La otra hermana Pepita era muy parecida físicamente a mi amona y se casó con Luis Mari Etxebarrieta, ingeniero de aviación civil, oriundo de Lekeitio, que siempre nos contaba que su coche tenía un defecto. Se montaba con Zubi, un viejo gudari de la Brigada vasca y siempre al pasar delante del bar Sabin Etxea de Donibane, el motor del coche se paraba. Bajaban, tomaban un chiquito y el coche comenzaba a funcionar.

Ramón Basurko, el patriarca, se quedó ciego y era conocido porque salía a pescar y todo lo recogido lo repartía a los vascos perseguidos que en aquellos años vivían en Donibane y tenían muchas necesidades como refugiados.
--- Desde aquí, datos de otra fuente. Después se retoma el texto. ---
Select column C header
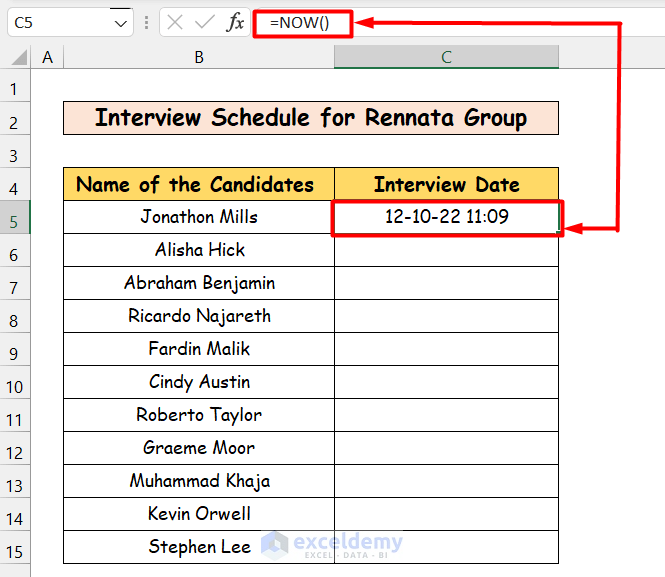Image resolution: width=665 pixels, height=577 pixels. 446,57
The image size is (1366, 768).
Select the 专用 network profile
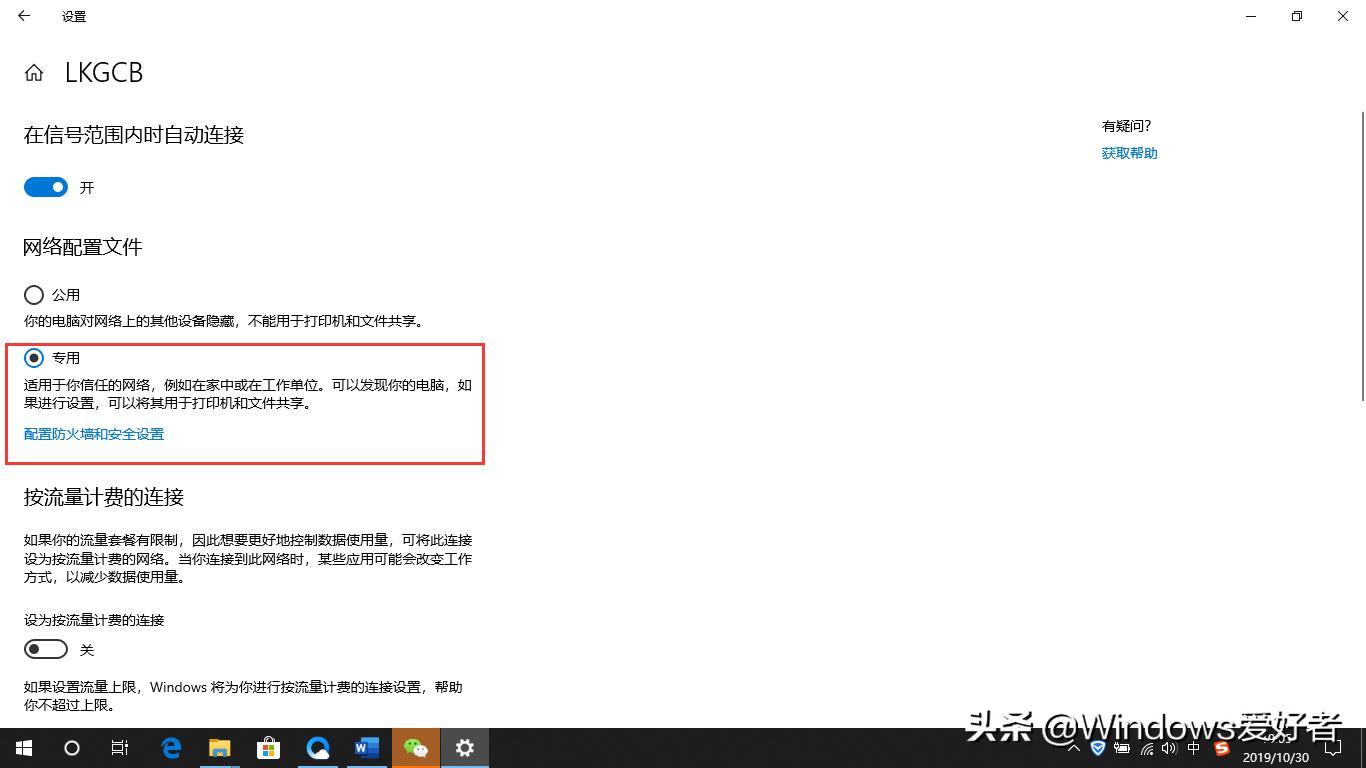point(31,357)
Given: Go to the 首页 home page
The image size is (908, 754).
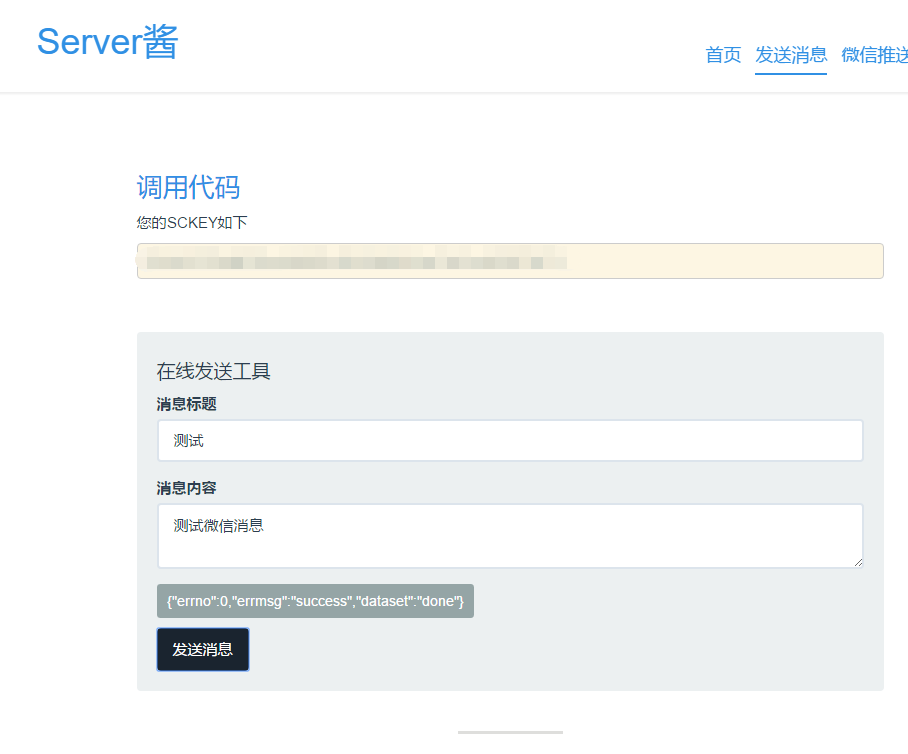Looking at the screenshot, I should point(723,55).
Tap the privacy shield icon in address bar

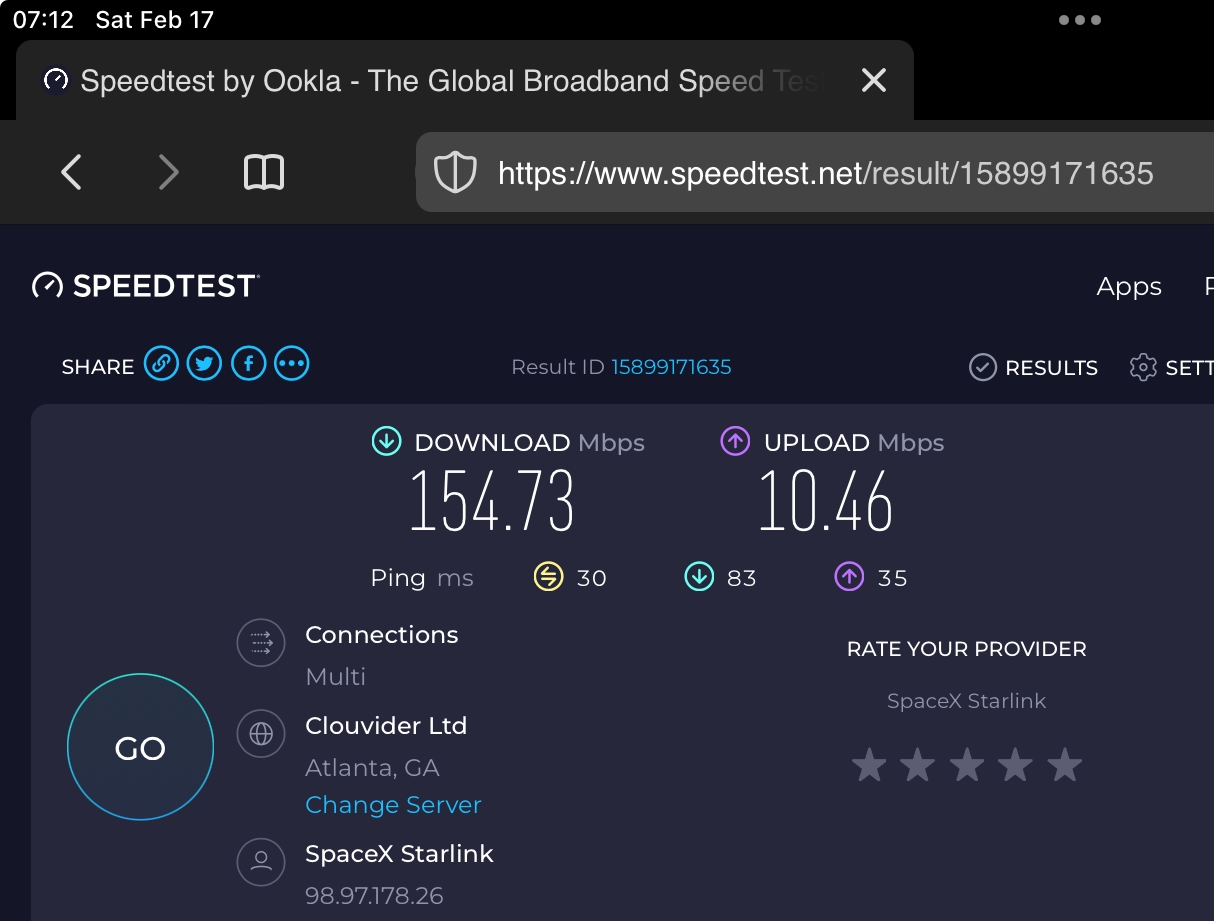pos(454,173)
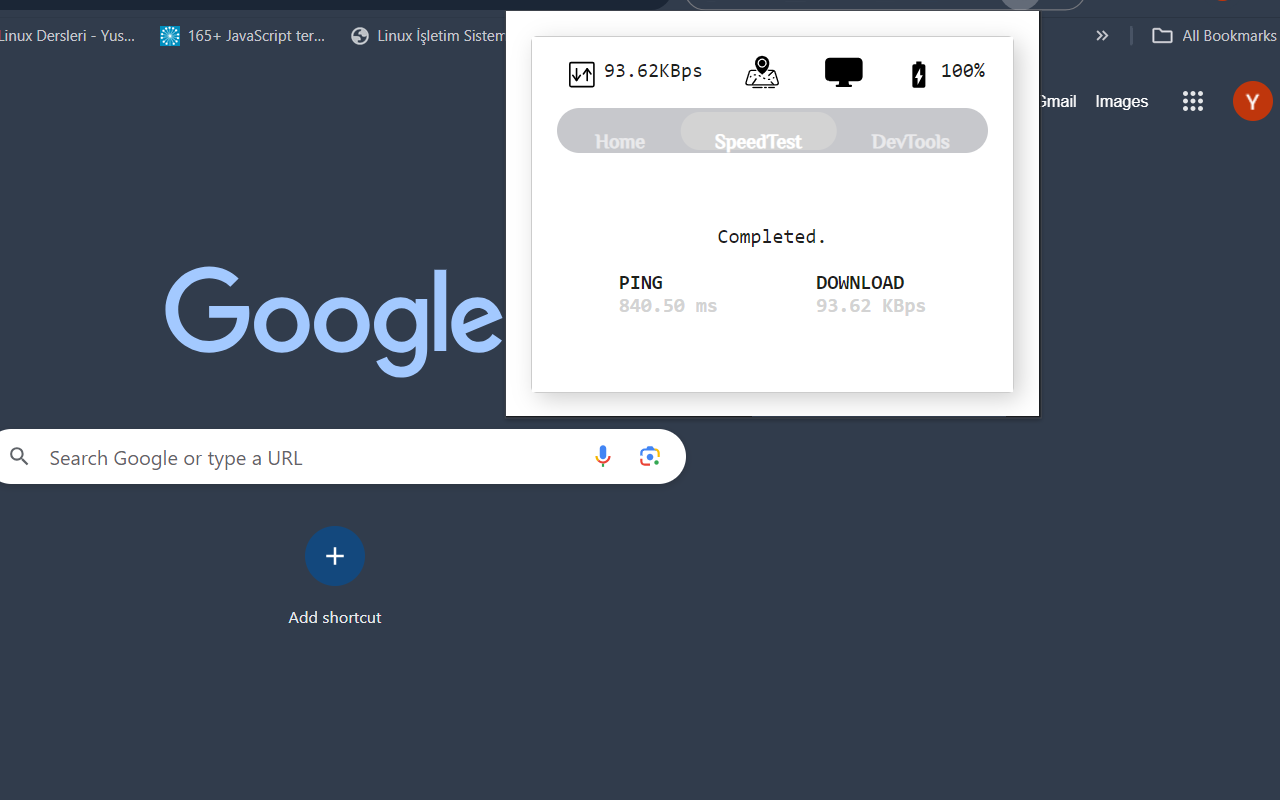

Lo de amar al prójimo se lo tomaba en serio y debió dejar huella. Hace unos años le visitamos a su hija Anttoni y lo único que nos repetía era esa asistencia que hacía su aita en esa misma calle, ante el hambre, sí el hambre, que pasaron los primeros refugiados en 1937, ya que tuvieron que salir con lo puesto.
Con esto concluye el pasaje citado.